Mot du directeur

 

Au terme de quatre ans

L’Institut vient de terminer sa quatrième année d’existence. Le changement frappe, il est à la fois d’échelle et de niveau:

  • une nouvelle institution s’est affirmée, à laquelle adhèrent ses collaborateurs;
  • le corps enseignant a été largement renouvelé (25 nouveaux professeurs, dont huit femmes) et les étudiants, bien sélectionnés et bien encadrés, ont un taux de finition élevé;
  • sept centres et programmes de recherche travaillent sur des thématiques importantes pour le devenir du monde où Genève et la Suisse ont un avantage comparé;
  • le réseau académique embrasse une vingtaine de partenaires, dont une demi-douzaine dans les pays émergents, le réservoir démographique de l’humanité;
  • la formation continue est en pleine expansion;
  • enfin, la réalisation du Campus de la paix apportera prochainement une infrastructure de qualité.

Le soutien des autorités publiques a été déterminant dans ce changement. Et de même, le soutien d’un cercle croissant de bienfaiteurs (fondations et mécènes) qui nous ont permis de réaliser une levée de fonds de plus de 90 millions de francs, à mettre en vis-à-vis de la contribution exceptionnelle de 100 millions de la Confédération et du canton de Genève (principalement pour la Maison de la paix). Cet essor, nous le devons également et surtout aux collaborateurs de l’Institut, à la qualité de leur travail et à la force de leur engagement, ainsi qu’à la sympathie et à l’appui de nos anciens et de nos amis à travers le monde.

Au terme de ces quatre ans, l’heure est venue d’évaluer la convention d’objectifs qui nous lie aux autorités publiques. Le rapport de la commission d’experts nommée à cet effet sera rendu bientôt.
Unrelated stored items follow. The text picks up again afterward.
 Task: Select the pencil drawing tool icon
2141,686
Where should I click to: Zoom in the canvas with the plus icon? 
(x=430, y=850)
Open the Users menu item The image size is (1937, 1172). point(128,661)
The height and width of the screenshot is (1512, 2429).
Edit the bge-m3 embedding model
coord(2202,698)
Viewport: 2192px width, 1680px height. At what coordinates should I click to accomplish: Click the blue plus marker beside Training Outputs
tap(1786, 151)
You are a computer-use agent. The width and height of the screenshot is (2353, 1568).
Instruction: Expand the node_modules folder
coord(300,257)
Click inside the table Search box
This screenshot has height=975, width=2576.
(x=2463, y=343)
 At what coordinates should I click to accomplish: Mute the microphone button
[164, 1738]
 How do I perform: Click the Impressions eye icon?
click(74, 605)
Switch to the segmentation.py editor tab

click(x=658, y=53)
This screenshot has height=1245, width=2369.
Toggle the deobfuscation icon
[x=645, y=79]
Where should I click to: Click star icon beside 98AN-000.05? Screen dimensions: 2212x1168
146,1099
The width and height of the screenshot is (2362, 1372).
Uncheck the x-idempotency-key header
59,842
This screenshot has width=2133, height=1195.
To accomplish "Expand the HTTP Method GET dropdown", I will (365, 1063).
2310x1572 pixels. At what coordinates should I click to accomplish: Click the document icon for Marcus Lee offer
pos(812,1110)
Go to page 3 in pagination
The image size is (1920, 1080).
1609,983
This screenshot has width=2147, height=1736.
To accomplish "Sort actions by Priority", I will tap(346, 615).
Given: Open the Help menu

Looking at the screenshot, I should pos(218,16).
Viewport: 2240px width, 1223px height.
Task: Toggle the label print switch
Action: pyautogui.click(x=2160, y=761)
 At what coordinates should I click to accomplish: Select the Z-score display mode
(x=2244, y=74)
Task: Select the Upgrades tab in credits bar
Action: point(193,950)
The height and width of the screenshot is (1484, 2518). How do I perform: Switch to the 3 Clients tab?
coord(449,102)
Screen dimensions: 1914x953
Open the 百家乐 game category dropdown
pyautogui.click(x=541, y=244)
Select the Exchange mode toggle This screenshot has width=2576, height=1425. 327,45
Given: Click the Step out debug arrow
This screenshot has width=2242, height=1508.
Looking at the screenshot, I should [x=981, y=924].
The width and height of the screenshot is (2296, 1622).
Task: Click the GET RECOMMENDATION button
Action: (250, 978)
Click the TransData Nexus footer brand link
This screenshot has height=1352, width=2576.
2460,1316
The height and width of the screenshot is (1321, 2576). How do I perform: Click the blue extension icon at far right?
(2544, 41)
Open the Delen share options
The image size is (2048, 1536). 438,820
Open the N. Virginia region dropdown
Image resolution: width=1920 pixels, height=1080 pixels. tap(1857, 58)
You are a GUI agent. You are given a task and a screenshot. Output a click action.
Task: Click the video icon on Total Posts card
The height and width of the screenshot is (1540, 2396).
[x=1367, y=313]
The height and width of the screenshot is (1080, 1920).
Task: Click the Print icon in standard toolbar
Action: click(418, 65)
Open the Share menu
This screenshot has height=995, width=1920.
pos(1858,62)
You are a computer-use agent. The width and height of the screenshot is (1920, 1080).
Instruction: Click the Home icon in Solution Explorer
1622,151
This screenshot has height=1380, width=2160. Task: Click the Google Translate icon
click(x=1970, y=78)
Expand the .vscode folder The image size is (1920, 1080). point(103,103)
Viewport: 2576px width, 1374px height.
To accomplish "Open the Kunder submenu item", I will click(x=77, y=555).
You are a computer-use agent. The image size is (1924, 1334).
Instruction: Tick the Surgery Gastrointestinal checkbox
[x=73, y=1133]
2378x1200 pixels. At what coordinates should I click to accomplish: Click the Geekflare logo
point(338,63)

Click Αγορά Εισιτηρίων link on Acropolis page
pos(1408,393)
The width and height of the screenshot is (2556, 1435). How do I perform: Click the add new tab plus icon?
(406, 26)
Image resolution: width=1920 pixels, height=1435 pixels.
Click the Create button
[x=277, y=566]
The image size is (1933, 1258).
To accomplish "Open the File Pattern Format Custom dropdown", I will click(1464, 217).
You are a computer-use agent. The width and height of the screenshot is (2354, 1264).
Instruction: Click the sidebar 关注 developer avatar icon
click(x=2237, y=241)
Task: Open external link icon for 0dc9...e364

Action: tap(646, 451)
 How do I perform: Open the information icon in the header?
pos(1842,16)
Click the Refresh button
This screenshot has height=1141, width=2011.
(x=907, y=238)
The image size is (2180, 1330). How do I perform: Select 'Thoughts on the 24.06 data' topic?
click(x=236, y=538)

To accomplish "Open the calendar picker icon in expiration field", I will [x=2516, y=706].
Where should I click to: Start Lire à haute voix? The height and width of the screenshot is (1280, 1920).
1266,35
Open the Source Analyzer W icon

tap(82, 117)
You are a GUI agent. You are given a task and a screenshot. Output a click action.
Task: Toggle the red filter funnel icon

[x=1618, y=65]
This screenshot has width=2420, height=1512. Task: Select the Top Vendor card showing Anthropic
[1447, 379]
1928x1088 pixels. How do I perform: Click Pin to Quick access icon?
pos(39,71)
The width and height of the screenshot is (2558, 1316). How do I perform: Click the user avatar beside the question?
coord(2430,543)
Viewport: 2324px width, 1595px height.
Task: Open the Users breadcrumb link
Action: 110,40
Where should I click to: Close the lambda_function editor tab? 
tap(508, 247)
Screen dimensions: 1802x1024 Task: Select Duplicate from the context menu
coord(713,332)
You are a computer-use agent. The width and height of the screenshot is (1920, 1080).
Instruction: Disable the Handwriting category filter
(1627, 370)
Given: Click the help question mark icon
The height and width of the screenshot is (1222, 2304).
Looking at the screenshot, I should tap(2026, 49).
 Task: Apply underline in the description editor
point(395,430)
Il donnera des indications précieuses sur les moyens de nous améliorer et de poursuivre sur notre lancée, en continuant d’utiliser au mieux nos atouts:

  • une taille et un mode de gouvernance particulièrement favorables à la définition d’une stratégie à long terme;
  • l’application du principe de sélectivité à tous les niveaux;
  • un statut juridique et une flexibilité de gestion propices à des partenariats public-privé rares dans les sciences sociales.